In a stirring example of how poisonous the populist view on fame can be, Twitter was bubbling during the Oscars with negative comments about the same actor that made it glow with radioactive sunshine exactly a year ago. Of course, you can find steaming piles of antagonism about anyone on Twitter, but the response to Jennifer Lawrence that night was notable enough that Slate convened its XX writers for a thinkpiece conversation about her downfall that might make you slightly dumber if you read it. As a discussion about and a product of a limited view of celebrity, it reduces otherwise intelligent pundits to waxing poetic on whether we “like” someone we’ve never met.
That’s the alien nature of extreme popularity. We don’t know Lawrence or her media-narrative-necessitated rival Lupita Nyong’o, but we have opinions about them beyond the work they produce. We see high profile actors on red carpets giving their opinions, spilling breath mints at press conferences and falling down at major award shows. Yet, apparently, we’ve become so cynical as a culture that even falling in love with naturalistic behavior (amid a sea of practiced, polished fakery) isn’t safe from suspicion that genuineness is also just an act.
That cynicism has a kind of self-fulfilling nature. Lawrence acted greatly at the Oscars in the way she always had. Goofy, off-the-cuff, clumsy. Unfortunately, falling down at Hollywood’s biggest awards ceremony (as she’s done before) is now viewed as part of her planned public performance persona because continuing your natural behavior is suspect for some. It’s a disgusting element of our binarythink culture where someone is either the best thing or worst thing ever of the week — a limb that shares a root with our strange inability to love more than one actress at a time. For all the empty pontificating, the Slate team gets it right that the concept of an “It Girl” is singular.
Thus, seeing news that Lawrence was planning a hiatus from acting was encouraging even though it’s now been debunked as Harvey Weinstein hearsay. It might have been good timing. The thing is, if she were eyeing a break from the spotlight (which also demands a break from working since promotion now goes hand in handcuff with acting), she wouldn’t come close to being alone. With the shovel of salt that typically comes with the celebrity press, Chris Evans, Leonardo DiCaprio and Ryan Gosling are all cooling their heels after a stream of large, exacting projects.
Prevailing wisdom says that pumping the brakes is a fool’s move unless it’s a negotiating tactic. The threat is that no one — not even the tippy toppiest entries on the A-list — is safe from career lag. That there’s always someone hungrier like Nyong’o on the rise. (And, Hollywood, we’re waiting on the bushel of roles you’re about to drop at her feet. Right?) That we have no option but to think of competition as ceaseless.

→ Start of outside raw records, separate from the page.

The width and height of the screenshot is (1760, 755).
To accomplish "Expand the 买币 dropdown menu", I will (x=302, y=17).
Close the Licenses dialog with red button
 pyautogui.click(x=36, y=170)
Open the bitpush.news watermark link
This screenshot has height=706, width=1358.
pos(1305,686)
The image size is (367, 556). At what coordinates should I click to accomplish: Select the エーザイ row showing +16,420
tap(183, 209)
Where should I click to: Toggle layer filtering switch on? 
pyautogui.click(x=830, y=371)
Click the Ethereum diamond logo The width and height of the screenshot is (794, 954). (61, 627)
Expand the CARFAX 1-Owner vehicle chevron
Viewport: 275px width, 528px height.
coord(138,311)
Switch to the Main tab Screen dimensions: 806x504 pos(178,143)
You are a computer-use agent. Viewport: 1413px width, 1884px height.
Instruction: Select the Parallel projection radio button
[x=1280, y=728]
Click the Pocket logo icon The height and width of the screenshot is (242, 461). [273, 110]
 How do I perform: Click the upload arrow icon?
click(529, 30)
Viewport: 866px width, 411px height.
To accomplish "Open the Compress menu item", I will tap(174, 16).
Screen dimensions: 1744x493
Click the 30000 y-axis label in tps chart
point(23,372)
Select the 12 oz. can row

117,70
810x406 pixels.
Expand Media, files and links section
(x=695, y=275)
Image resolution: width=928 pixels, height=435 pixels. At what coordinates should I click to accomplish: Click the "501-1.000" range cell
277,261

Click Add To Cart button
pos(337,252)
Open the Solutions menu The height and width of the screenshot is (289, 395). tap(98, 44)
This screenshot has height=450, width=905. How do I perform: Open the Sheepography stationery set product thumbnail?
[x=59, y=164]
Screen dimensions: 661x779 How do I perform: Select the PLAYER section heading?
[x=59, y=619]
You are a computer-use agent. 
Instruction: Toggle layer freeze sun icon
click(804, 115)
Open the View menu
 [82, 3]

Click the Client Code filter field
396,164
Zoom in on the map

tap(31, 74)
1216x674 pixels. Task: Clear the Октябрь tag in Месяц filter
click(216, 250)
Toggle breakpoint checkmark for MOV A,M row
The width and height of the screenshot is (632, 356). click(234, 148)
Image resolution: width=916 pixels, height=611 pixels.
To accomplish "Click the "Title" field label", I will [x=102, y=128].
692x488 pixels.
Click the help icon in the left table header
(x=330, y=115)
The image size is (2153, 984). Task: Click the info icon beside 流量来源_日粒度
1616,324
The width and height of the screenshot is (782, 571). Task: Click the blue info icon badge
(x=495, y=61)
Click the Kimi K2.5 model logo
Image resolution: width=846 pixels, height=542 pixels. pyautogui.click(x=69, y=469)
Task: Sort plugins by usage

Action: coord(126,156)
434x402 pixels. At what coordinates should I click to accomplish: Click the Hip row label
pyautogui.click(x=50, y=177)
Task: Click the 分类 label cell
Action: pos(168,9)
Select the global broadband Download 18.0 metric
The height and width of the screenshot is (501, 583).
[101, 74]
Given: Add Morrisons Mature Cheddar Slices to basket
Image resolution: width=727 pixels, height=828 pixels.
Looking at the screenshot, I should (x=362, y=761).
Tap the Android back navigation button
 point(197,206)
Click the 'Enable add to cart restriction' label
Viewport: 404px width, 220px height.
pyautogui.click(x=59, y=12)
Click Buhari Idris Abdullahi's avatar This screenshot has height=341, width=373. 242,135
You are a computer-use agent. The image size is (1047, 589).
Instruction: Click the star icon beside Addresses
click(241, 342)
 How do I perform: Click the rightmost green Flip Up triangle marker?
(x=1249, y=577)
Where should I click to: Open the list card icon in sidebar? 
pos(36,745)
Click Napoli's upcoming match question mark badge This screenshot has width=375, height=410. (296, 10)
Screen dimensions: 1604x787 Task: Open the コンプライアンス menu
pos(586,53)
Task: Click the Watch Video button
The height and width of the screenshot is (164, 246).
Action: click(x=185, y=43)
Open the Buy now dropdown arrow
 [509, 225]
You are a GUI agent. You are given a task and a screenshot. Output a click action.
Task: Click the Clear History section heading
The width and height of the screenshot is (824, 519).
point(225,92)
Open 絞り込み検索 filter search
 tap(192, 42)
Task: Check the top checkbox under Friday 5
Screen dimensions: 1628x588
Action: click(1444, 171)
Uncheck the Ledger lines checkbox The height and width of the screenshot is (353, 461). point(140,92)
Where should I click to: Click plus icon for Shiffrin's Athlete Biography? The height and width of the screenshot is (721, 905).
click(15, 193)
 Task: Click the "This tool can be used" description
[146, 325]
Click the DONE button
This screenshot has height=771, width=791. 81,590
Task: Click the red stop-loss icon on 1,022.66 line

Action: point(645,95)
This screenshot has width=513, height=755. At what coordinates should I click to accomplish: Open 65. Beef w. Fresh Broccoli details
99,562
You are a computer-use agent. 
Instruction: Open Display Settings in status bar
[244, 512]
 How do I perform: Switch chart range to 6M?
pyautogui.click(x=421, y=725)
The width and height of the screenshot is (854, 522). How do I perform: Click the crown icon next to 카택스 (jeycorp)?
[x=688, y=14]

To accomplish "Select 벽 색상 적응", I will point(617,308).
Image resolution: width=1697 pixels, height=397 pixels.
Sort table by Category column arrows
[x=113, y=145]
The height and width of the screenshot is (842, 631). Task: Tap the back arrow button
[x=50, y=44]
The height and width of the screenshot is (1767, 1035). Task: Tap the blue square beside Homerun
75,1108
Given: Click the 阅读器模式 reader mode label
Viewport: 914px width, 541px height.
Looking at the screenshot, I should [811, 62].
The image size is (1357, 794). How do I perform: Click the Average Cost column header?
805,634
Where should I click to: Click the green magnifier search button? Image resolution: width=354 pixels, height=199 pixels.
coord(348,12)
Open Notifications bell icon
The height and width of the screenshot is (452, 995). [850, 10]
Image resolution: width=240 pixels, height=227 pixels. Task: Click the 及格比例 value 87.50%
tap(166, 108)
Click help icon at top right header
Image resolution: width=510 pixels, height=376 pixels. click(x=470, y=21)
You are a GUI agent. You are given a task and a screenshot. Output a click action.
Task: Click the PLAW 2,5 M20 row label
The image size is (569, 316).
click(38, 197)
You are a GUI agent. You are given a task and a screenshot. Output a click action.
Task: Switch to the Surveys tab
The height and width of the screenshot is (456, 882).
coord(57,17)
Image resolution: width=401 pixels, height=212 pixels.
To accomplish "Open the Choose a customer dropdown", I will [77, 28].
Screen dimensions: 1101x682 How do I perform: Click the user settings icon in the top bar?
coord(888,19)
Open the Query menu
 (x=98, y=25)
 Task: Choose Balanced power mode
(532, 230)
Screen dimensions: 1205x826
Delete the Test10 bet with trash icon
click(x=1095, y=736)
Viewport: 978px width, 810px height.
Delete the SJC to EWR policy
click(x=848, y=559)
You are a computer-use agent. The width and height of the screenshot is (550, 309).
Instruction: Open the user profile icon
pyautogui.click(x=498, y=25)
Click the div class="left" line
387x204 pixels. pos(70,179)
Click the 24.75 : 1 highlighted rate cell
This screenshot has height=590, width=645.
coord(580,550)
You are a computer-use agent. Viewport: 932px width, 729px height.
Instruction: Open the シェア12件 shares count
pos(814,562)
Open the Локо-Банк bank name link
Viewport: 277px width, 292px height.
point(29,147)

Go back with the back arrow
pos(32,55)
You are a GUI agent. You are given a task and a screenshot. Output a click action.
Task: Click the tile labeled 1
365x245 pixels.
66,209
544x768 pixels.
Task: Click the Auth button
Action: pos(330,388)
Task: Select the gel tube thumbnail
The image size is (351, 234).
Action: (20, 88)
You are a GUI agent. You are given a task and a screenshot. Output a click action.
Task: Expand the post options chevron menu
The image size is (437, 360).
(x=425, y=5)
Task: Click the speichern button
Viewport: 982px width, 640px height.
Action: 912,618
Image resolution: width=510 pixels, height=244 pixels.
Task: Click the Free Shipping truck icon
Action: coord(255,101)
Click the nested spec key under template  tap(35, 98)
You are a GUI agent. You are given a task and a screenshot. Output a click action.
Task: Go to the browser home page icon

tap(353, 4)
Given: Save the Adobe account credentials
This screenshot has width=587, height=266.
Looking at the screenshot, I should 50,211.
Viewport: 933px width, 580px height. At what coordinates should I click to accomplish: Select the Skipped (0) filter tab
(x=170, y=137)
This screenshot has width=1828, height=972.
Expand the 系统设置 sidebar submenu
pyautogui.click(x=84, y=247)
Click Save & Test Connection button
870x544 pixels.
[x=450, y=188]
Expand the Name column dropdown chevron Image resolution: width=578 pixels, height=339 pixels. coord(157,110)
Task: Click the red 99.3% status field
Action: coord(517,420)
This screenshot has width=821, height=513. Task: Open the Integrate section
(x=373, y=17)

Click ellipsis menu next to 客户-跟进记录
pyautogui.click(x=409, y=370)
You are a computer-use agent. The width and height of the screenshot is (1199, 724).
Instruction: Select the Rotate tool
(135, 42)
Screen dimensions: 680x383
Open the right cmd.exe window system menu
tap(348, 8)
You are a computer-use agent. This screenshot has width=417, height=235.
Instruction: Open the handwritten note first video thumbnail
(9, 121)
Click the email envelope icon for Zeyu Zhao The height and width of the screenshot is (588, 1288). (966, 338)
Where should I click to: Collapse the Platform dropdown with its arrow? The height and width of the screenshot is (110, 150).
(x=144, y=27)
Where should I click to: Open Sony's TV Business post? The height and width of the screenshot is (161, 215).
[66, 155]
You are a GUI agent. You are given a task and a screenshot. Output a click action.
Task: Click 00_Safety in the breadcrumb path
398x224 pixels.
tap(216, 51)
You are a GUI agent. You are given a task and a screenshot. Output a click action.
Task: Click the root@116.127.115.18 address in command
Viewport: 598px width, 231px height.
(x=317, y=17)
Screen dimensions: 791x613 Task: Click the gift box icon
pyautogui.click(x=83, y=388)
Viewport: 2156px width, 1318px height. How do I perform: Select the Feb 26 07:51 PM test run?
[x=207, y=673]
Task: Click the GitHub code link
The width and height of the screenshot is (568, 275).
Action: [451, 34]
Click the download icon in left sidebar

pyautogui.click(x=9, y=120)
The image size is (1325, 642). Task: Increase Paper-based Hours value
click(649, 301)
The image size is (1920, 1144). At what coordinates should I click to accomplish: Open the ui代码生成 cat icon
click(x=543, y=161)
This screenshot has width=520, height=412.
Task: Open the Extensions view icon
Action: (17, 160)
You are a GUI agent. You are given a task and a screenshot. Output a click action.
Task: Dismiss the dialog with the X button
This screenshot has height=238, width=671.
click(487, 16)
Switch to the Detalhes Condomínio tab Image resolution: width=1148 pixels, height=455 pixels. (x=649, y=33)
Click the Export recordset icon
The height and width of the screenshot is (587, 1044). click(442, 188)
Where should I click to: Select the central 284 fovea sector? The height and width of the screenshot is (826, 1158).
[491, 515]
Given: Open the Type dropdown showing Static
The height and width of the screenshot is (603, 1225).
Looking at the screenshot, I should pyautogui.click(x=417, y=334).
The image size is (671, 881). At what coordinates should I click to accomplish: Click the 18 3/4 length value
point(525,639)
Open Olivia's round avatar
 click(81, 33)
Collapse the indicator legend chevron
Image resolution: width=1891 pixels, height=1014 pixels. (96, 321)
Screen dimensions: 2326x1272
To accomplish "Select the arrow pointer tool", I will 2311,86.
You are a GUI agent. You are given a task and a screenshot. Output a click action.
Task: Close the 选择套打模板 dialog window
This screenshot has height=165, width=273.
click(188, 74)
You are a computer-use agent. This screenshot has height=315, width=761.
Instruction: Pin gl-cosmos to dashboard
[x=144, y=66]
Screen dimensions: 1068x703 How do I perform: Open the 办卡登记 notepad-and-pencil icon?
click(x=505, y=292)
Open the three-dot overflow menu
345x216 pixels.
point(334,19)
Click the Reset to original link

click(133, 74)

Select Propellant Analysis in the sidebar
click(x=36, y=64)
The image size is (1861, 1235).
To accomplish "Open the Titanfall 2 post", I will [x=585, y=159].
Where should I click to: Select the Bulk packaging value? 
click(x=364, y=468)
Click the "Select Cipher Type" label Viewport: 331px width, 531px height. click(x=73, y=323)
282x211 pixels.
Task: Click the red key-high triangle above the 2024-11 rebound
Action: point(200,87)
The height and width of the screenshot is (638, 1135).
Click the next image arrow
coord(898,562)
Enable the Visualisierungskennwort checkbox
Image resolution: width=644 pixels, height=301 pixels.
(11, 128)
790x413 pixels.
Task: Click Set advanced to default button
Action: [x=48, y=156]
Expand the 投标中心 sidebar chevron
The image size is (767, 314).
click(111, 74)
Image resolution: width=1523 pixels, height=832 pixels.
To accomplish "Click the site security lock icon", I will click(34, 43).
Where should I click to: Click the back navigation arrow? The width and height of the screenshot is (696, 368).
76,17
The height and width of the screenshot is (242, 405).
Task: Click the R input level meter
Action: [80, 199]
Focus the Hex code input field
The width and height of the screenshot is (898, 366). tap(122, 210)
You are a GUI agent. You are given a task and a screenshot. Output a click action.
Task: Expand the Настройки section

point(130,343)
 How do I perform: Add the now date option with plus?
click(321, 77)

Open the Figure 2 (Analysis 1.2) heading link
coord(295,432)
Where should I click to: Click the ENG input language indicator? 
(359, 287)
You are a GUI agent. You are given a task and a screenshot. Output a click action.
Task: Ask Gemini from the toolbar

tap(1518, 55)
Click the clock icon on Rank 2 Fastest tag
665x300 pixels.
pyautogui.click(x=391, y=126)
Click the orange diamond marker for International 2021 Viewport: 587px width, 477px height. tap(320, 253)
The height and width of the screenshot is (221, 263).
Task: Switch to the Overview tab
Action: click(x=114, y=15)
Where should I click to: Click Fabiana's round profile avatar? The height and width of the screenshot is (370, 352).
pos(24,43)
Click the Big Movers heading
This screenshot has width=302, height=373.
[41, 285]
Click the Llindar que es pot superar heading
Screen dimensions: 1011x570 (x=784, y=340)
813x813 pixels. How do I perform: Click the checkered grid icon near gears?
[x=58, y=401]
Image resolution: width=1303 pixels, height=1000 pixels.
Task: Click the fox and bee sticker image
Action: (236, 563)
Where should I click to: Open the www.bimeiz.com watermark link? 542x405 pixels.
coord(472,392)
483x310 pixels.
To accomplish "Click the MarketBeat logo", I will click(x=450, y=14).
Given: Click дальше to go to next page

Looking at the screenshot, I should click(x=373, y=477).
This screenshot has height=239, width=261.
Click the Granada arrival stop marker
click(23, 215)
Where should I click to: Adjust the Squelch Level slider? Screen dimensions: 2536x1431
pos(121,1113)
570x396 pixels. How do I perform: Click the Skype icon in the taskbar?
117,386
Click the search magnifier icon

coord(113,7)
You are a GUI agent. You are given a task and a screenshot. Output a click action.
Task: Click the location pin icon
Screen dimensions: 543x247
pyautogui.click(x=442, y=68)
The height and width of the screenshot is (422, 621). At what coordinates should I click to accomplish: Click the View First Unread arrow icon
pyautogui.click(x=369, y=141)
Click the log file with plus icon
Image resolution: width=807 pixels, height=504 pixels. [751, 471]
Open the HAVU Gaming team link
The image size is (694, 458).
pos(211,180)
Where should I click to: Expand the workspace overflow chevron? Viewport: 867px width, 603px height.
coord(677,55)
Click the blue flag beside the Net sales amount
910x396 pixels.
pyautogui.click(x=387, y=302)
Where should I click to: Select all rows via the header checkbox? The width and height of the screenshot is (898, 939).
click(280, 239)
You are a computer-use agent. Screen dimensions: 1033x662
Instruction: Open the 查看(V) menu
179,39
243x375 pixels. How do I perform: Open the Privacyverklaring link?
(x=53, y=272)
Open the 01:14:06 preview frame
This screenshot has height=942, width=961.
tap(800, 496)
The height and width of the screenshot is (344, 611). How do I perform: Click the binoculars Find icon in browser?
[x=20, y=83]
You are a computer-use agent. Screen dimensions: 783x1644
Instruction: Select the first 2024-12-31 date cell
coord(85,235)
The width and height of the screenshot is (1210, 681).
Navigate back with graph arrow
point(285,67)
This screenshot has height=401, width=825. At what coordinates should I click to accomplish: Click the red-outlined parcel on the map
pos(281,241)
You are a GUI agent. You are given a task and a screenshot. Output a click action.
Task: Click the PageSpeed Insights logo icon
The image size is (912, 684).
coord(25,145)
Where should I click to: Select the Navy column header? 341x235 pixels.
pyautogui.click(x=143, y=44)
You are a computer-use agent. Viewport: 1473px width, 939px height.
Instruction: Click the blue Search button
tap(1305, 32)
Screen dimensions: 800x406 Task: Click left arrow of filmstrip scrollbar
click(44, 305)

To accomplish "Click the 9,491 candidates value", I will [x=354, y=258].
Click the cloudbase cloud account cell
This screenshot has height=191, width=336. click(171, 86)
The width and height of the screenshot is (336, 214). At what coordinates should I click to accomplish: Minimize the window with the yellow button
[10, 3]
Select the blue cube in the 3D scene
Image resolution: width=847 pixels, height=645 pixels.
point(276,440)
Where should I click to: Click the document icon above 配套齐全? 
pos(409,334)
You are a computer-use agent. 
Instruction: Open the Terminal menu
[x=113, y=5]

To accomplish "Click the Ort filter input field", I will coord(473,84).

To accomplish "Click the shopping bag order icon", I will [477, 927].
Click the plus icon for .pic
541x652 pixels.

But there’s also a virtue in taking a break or slowing down to a steady cruise. At the very least it could replace the downfall/comeback narrative that we fans also seem to crave. At the most, there’s an instinct that says that over-saturation and under-saturation are equally dangerous positions to be in. Do your best work, live comfortably as a household name, but jump on one couch and you become a nuisance.
Then again, all of this is bullshit. Even this article.
It — like the Slate piece and Jordan Hoffman’s question about Lawrence “Katniss-ing” us — is a response to and product of a fabricated culture. Is Lawrence more or less liked now than she was last year? Who knows? Nobody does.
It’s all part of a fiction crafted by a media that builds people up specifically so that they can tear them down later on. Nothing gold can stay. The only people who seem immune to that cycle are Tom Hanks and Bill Murray, and we may only be a slow news day and cup of coffee away from seeing an intrepid cultural critic write “Is Billy Murray Overstaying His Welcome?”.
Someone has to be winning, and someone has to be on their heels. It’s the same reason why there’s a ready-constructed “horse race” for “awards season” where one movie is a clear favorite despite not a single vote being cast. It’s probably why people are already talking about the 2016 Presidential election, and probably why Americans will never fully embrace soccer.
The grimace-inducing element of all this is that actors (and directors, and some writers) have to mold bovine feces to build up part of their career. Regardless of how illusory all of this “backlash” talk is, popularity is still relatively important to being considered for roles. Perception still counts.
So at this point I’ve basically talked myself out of the original headline/thesis. Actors: work as much as you like. Forget all of this peripheral nonsense and be as vital as you desire while keeping an eye on whether your public persona will keep you from getting the next character that you’re passionate for. Otherwise, focus on the craft and practicing it at whatever rate you can afford, and we’ll do the same. Even if we get distracted once in a while, some of us will try to remember what matters.
Now for a double feature of American Hustle and 12 Years a Slave. There are some great performances in both.